[Records from a data source]
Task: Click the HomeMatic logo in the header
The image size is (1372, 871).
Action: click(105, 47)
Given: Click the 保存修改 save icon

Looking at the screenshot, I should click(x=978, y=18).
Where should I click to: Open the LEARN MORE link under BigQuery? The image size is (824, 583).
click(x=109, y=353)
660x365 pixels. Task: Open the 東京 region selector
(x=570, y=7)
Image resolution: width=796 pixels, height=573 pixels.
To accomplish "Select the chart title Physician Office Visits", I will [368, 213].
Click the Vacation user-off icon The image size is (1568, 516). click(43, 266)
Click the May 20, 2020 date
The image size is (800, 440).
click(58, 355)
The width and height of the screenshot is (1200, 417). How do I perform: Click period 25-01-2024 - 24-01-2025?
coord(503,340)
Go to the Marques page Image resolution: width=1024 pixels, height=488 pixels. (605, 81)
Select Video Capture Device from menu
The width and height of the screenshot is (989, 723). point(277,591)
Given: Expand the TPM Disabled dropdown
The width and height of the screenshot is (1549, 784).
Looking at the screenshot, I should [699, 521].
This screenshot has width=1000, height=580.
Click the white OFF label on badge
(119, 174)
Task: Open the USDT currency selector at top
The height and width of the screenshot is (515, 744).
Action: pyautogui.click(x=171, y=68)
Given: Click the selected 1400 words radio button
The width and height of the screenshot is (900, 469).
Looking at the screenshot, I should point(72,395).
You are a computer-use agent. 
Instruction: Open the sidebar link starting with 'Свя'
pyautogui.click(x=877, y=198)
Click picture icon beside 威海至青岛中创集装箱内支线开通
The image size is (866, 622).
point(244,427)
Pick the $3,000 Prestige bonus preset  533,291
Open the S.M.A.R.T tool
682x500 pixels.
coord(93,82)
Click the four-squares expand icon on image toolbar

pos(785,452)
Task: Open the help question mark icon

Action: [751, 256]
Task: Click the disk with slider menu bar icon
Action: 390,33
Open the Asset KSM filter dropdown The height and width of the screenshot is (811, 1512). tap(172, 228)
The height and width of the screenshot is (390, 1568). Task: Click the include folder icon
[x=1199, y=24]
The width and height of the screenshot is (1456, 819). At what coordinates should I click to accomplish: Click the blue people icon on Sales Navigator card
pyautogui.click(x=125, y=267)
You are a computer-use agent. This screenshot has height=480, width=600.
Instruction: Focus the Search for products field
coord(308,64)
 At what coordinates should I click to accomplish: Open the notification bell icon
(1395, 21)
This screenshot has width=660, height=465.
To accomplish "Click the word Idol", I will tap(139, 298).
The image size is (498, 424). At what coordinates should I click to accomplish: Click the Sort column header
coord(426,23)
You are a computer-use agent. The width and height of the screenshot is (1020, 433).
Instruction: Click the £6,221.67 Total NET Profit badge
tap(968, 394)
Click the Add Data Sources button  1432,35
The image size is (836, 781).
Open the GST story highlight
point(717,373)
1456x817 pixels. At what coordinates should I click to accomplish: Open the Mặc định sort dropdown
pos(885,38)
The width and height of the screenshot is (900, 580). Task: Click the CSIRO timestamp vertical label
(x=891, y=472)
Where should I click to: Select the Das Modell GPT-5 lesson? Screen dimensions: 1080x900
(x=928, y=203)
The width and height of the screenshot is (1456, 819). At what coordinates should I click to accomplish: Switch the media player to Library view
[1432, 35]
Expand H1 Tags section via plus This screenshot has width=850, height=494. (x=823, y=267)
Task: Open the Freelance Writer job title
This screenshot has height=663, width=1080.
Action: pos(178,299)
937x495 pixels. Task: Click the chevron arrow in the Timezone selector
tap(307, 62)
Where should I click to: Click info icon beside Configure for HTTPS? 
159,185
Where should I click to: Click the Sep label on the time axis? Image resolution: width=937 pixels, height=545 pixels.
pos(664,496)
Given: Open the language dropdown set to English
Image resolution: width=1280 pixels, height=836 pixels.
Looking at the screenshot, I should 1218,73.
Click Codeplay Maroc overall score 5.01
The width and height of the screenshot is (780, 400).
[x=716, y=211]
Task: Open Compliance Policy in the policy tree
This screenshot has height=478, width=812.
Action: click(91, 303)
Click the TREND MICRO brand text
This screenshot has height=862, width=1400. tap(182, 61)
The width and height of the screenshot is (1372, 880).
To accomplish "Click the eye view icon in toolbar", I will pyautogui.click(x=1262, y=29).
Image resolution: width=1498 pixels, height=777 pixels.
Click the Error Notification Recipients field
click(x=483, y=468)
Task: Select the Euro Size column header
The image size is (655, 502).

Task goal >> Whenever a line in the entries holds the word "will", copy that line.

Result of the exercise >>
To accomplish "Select the chart title Physician Office Visits", I will [368, 213].
To accomplish "Click the word Idol", I will tap(139, 298).
To accomplish "Click the eye view icon in toolbar", I will pyautogui.click(x=1262, y=29).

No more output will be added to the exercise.